Methods Automatic synthesis of FDOPA was based on the electrophilic method using TRACERlab FXFE module. Radio-TLC method was employed with RP-18 TLC plate for determination of the residual [18F]F- level. We recruited 60 patients (age 0.1-18 years) with NB to receive FDOPA PET at initial diagnosis and follow-ups. The residual [18F]F- levels in each FDOPA batch were correlated with the skeleton uptakes in PET images.
Results From Sep. 2010 to Mar. 2012, the residual [18F]F- levels were in the range of 0.2%-19.1% in 82 batches of production. 181 FDOPA PET scans were performed. Comparing the PET images of same patients in different studies, we found that the residual [18F]F- levels (>4.0%) would show significant growth plate uptake and may disturb the interpretation. 80% of FDOPA productions showed that the [18F]F- levels were >4.0 %. To achieve a low level of residual [18F]F-, we replaced the HPLC column and chemical reagents (NH4(aq)) every 30 runs or when [18F]F- level >3.0%. Up to Dec. 2012, the level of residual [18F]F- were kept <4.0% in all FDOPA batches (n=60).
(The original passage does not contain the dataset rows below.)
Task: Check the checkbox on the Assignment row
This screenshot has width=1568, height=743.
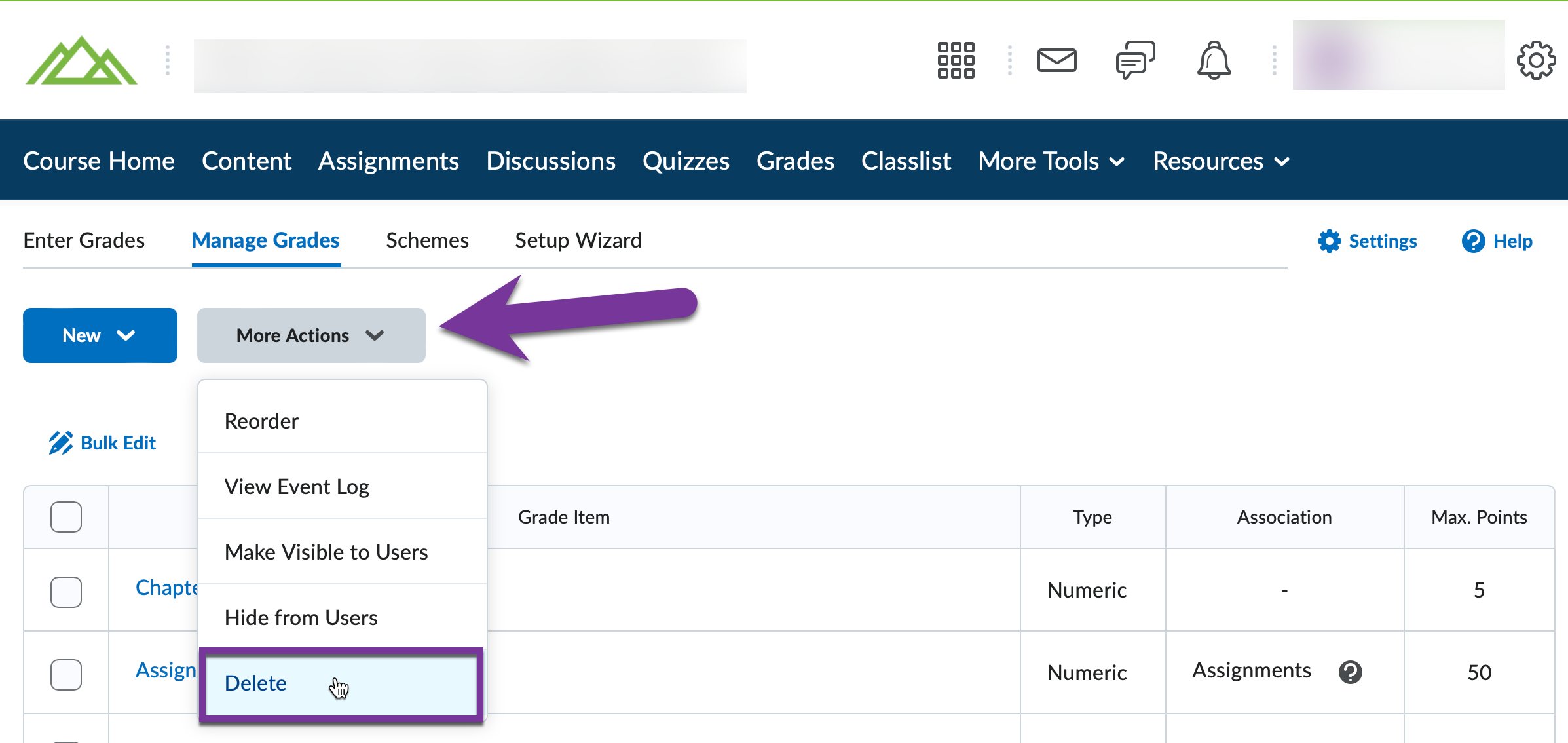Action: point(65,673)
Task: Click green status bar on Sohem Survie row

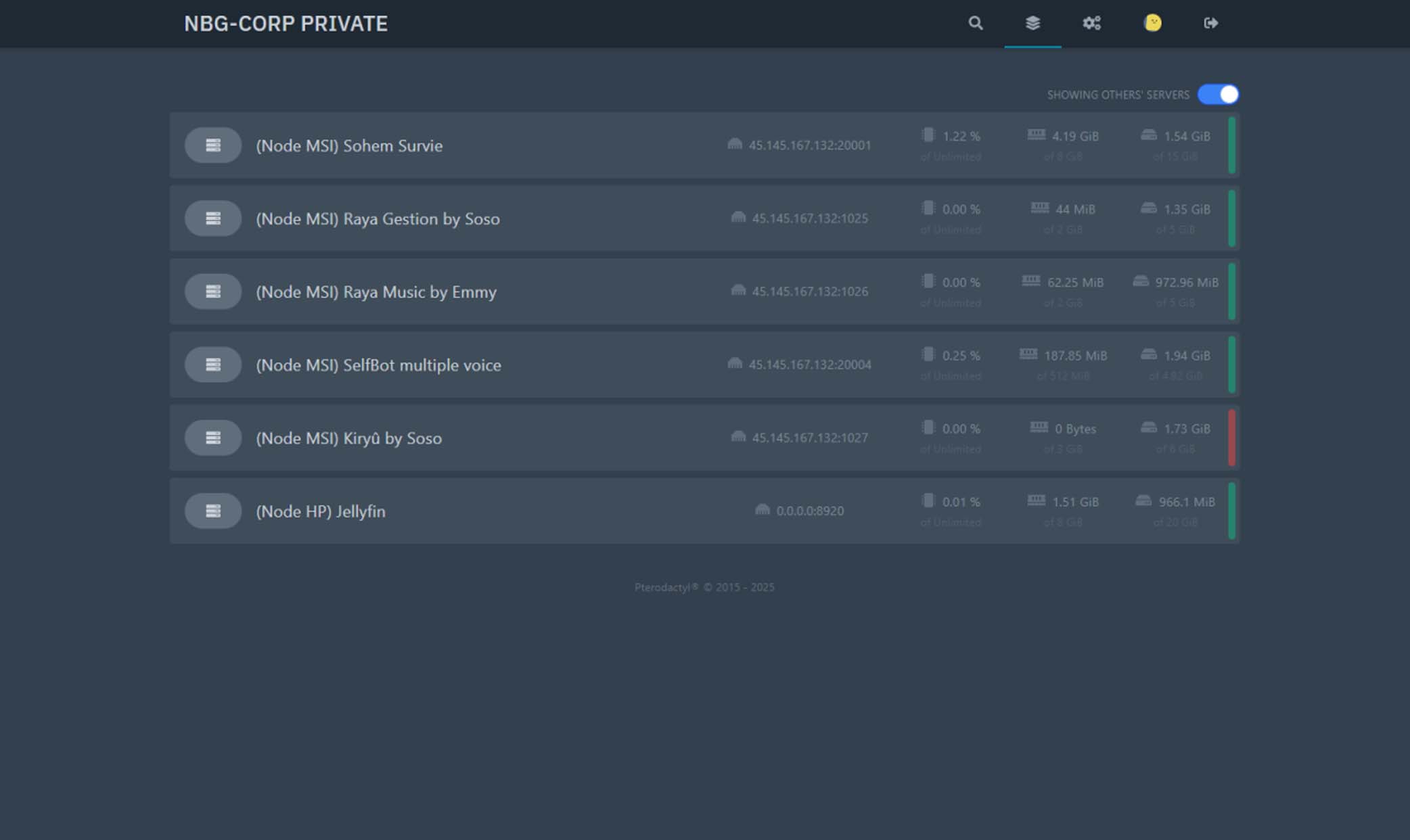Action: tap(1231, 145)
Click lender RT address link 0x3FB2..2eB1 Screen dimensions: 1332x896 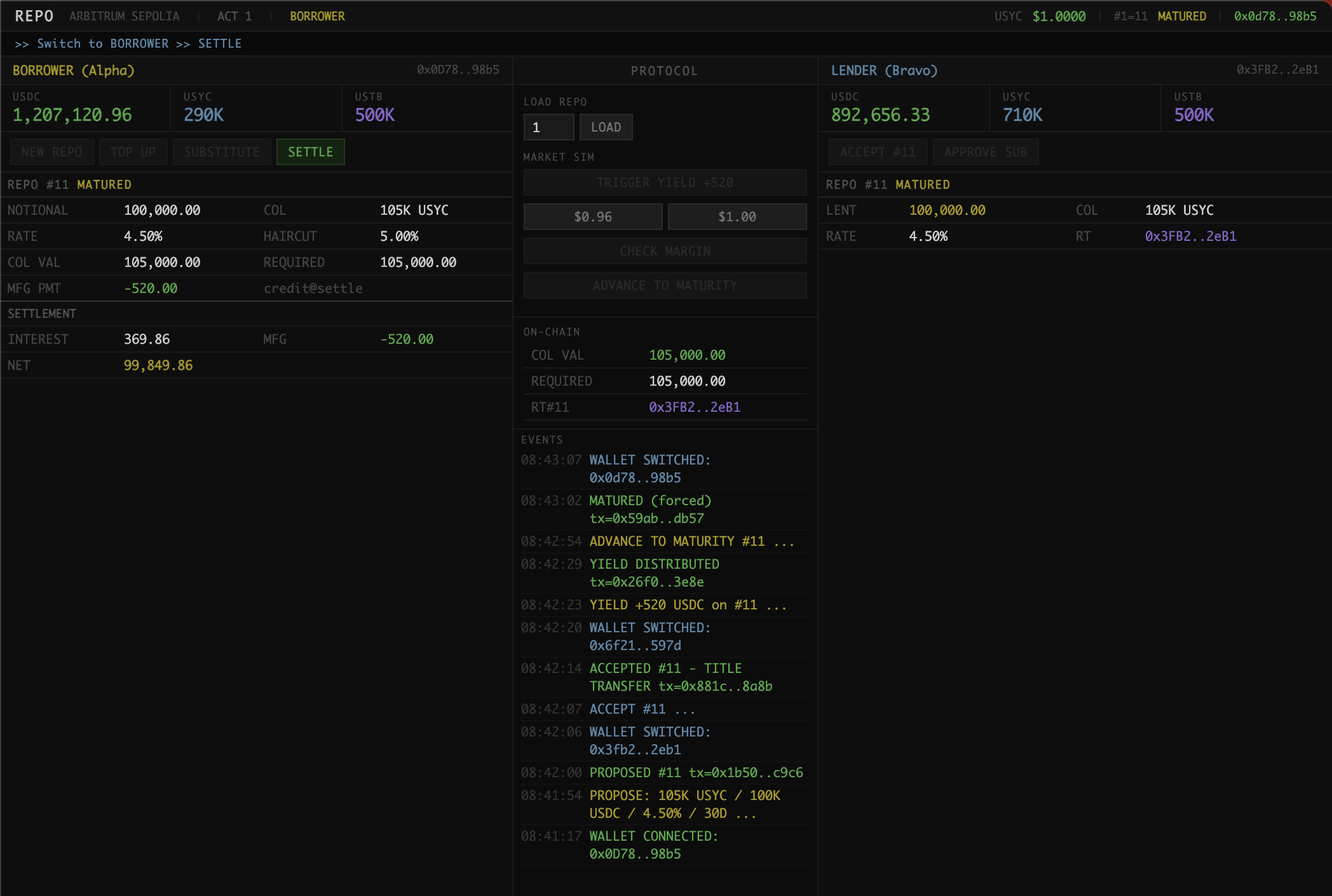pos(1190,236)
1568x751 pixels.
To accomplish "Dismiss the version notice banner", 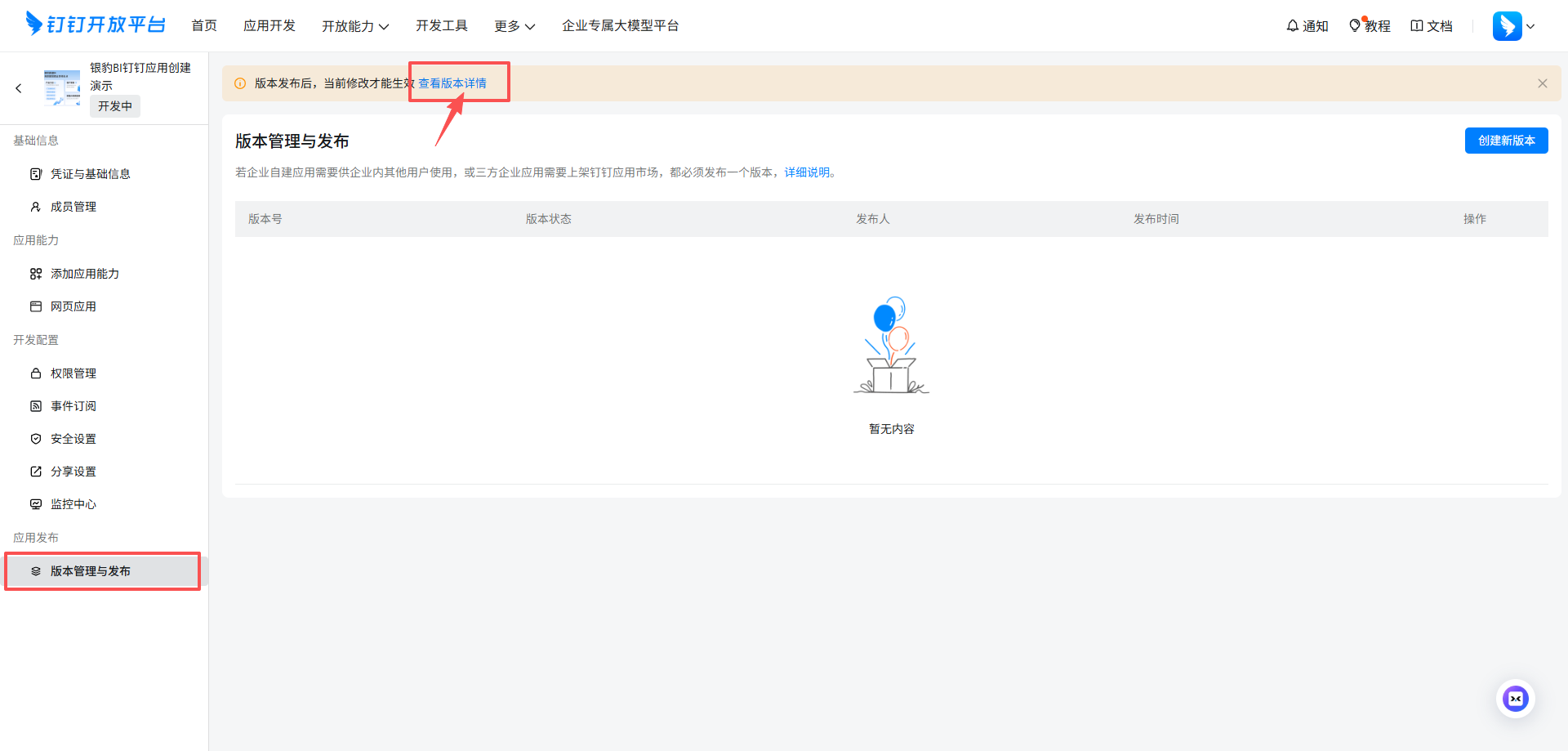I will click(x=1543, y=83).
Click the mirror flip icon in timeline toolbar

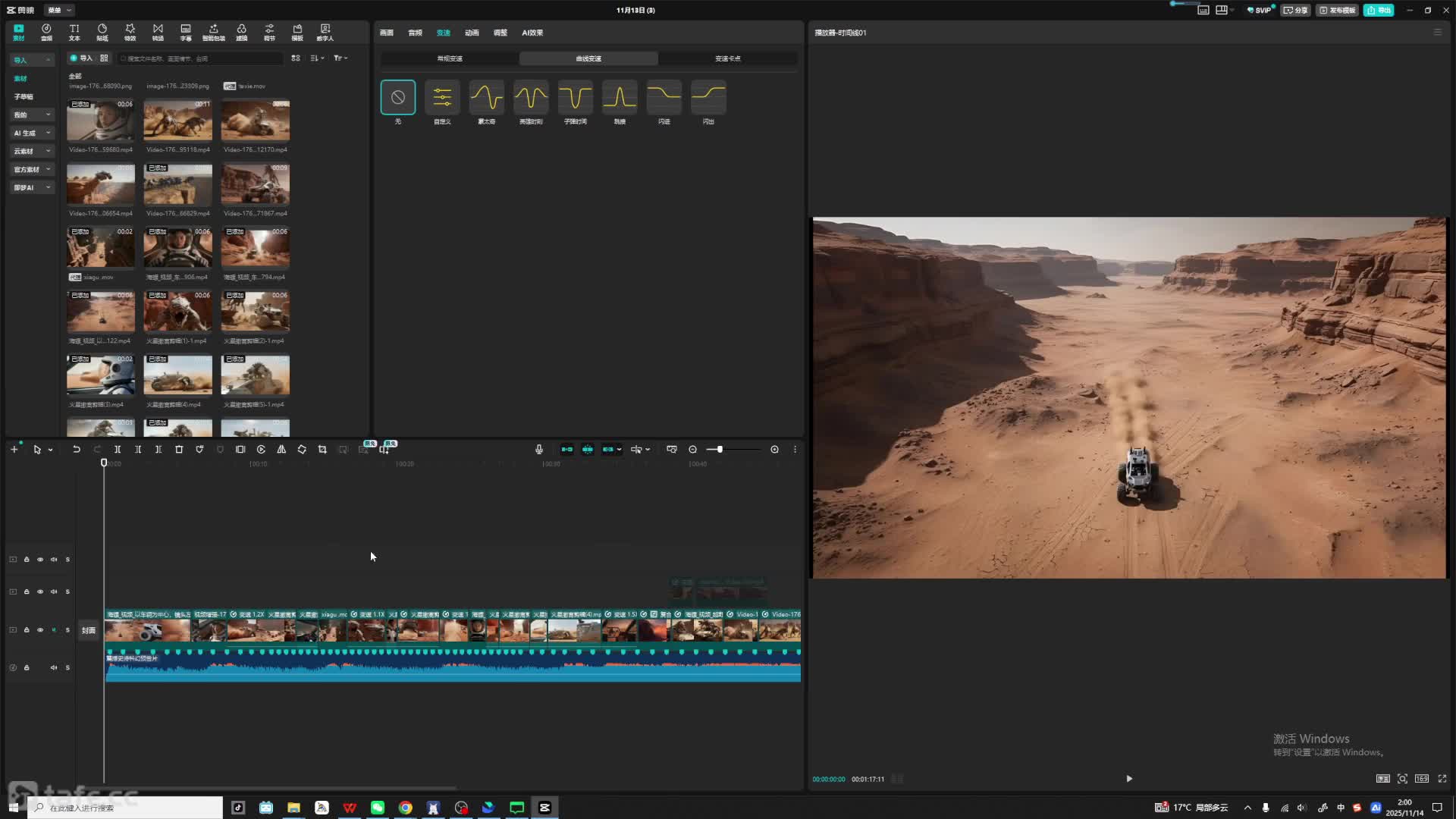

Conclusions By monitoring the residual [18F]F- level in final [18F]FDOPA product and keeping the stringent procedures, we can keep the [18F]F- content to be lower than 4% in all [18F]FDOPA productions. We expect that there will be no more significant bony uptake in future studies. Furthermore, the appropriate level of [18F]F- (<4.0%) maybe needed to be included in the criteria of routine quality control of [18F]FDOPA.